Azerbaijan–Equatorial Guinea relations are the bilateral relations between Azerbaijan and Equatorial Guinea.

Cooperation between the two countries is mainly carried out in the fields of energy, investment, trade, education, etc. Neither country has a resident ambassador. Equatorial Guinea has its ambassador in Moscow accredited to Azerbaijan.

== Diplomatic relations ==
Diplomatic relations between Azerbaijan and Equatorial Guinea were first established on November 11, 2004.

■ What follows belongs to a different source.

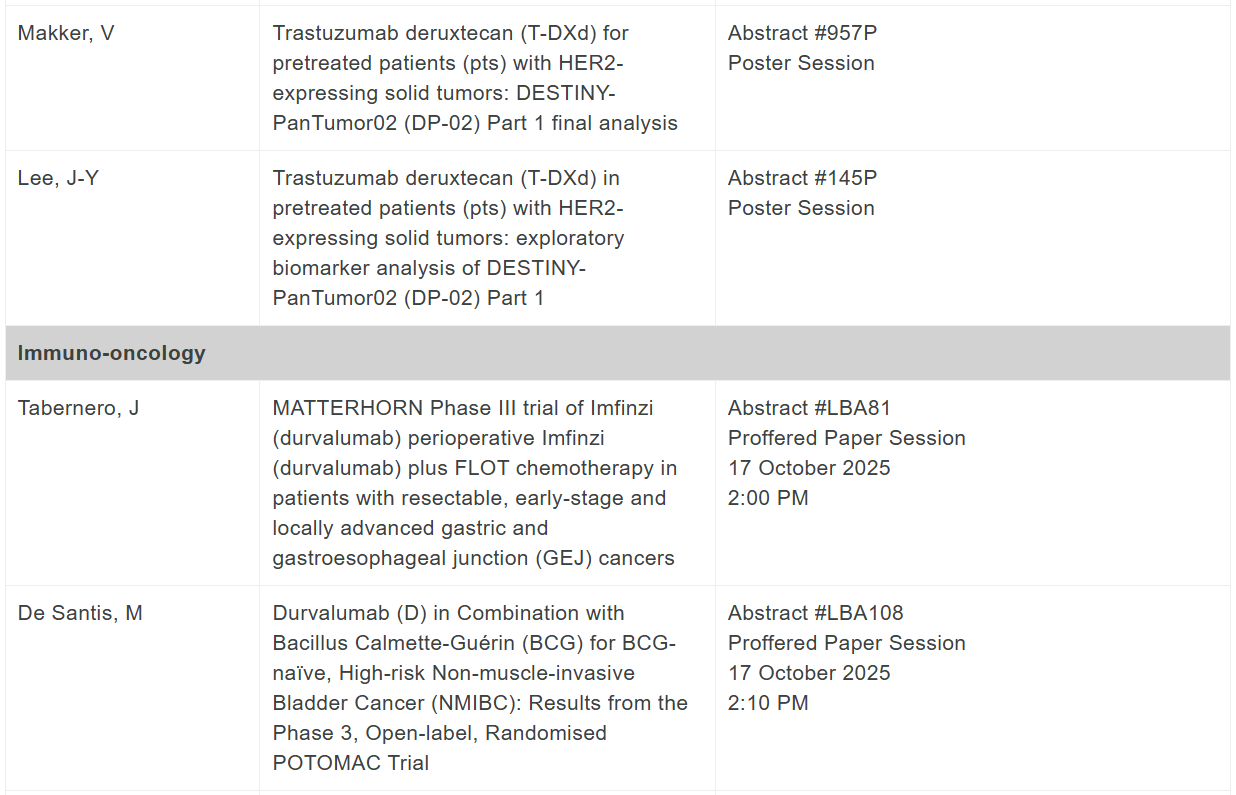
Task: Click POTOMAC Trial title text
Action: pyautogui.click(x=350, y=763)
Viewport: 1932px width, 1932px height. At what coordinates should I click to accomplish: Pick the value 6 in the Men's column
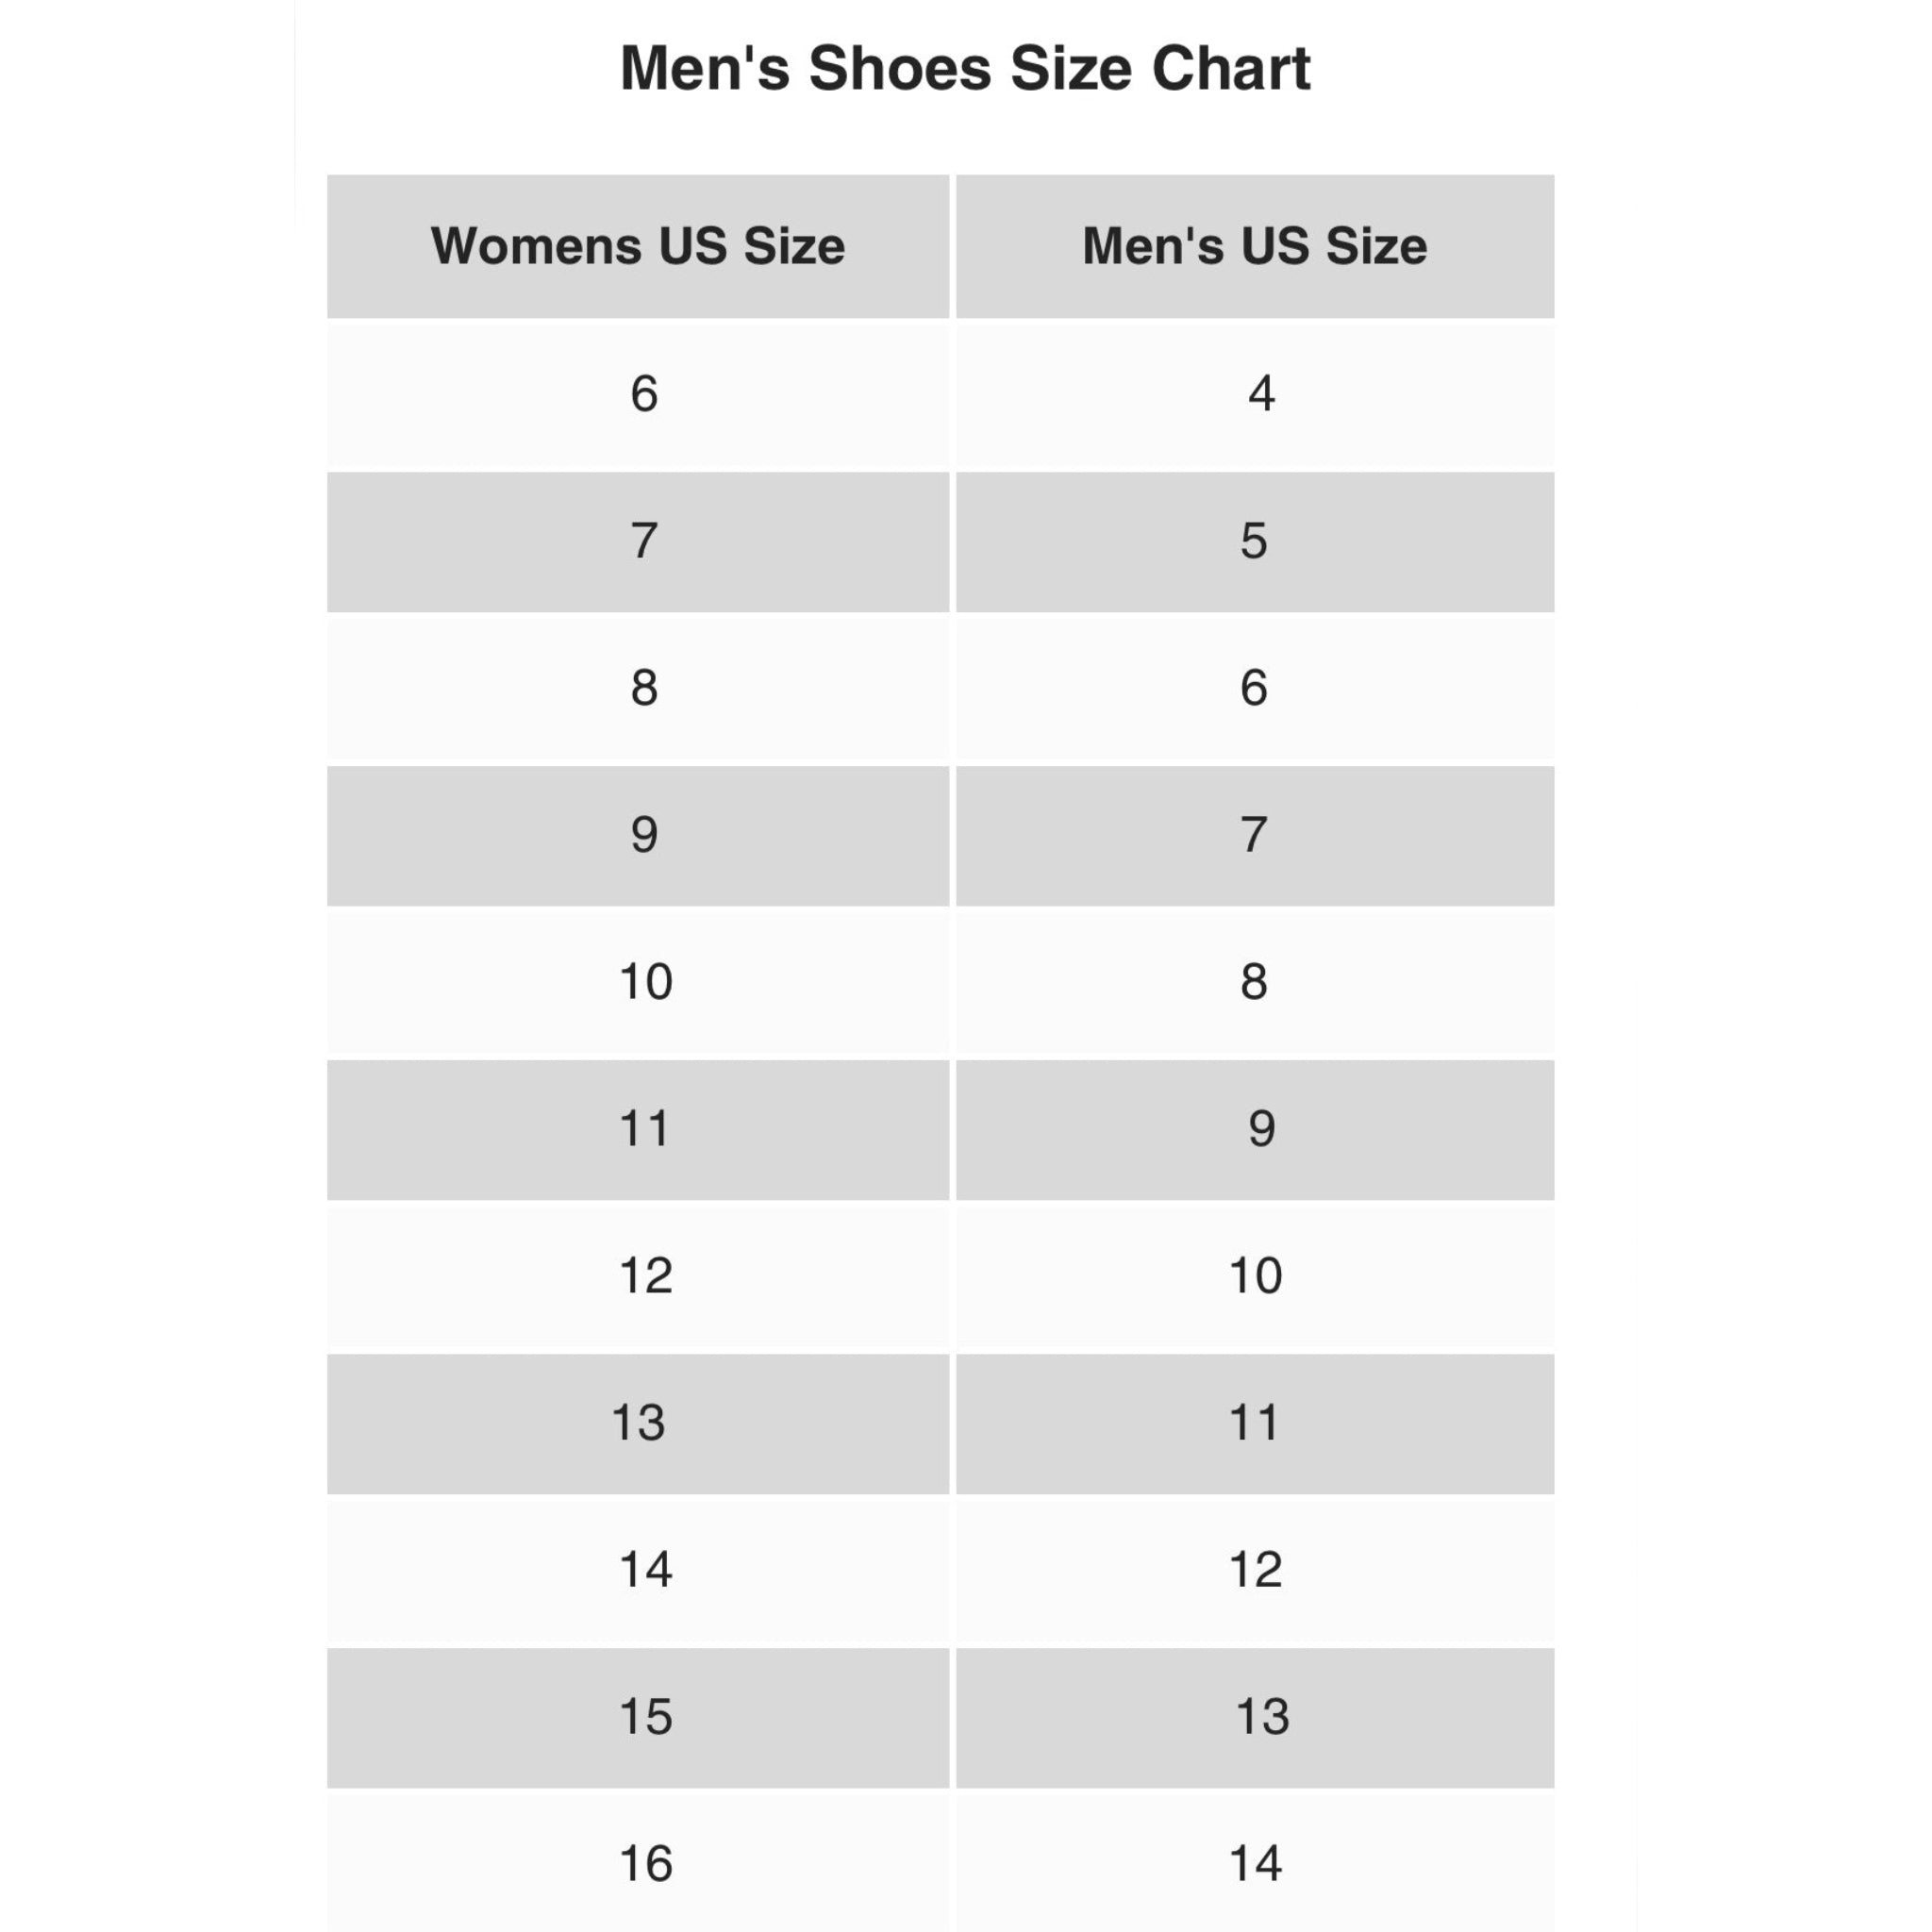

In October 2019, President of Equatorial Guinea Teodoro Obiang Nguema Mbasogo paid an official visit to Azerbaijan to participate in the XVIII summit of heads of states which are members of the Non-Aligned Movement

== Economic cooperation ==
According to statistics from the UN Trade Office (COMTRADE), in 2011, the volume of export of tools, implements, and cutlery from Azerbaijan amounted to 1.21 thousand us dollars.

== International cooperation ==
In the international arena, cooperation between the countries is carried out within the framework of various international organizations: Non-Aligned Movement, Gas Exporting Countries Forum (GECF), etc.

In December 2016, Azerbaijan and Equatorial Guinea, as well as other non-OPEC countries, agreed to reduce their annual oil production

In November 2019, Azerbaijani President Ilham Aliyev was invited to Equatorial Guinea for the fifth summit of the heads of states which are members of the Gas Exporting Countries Forum.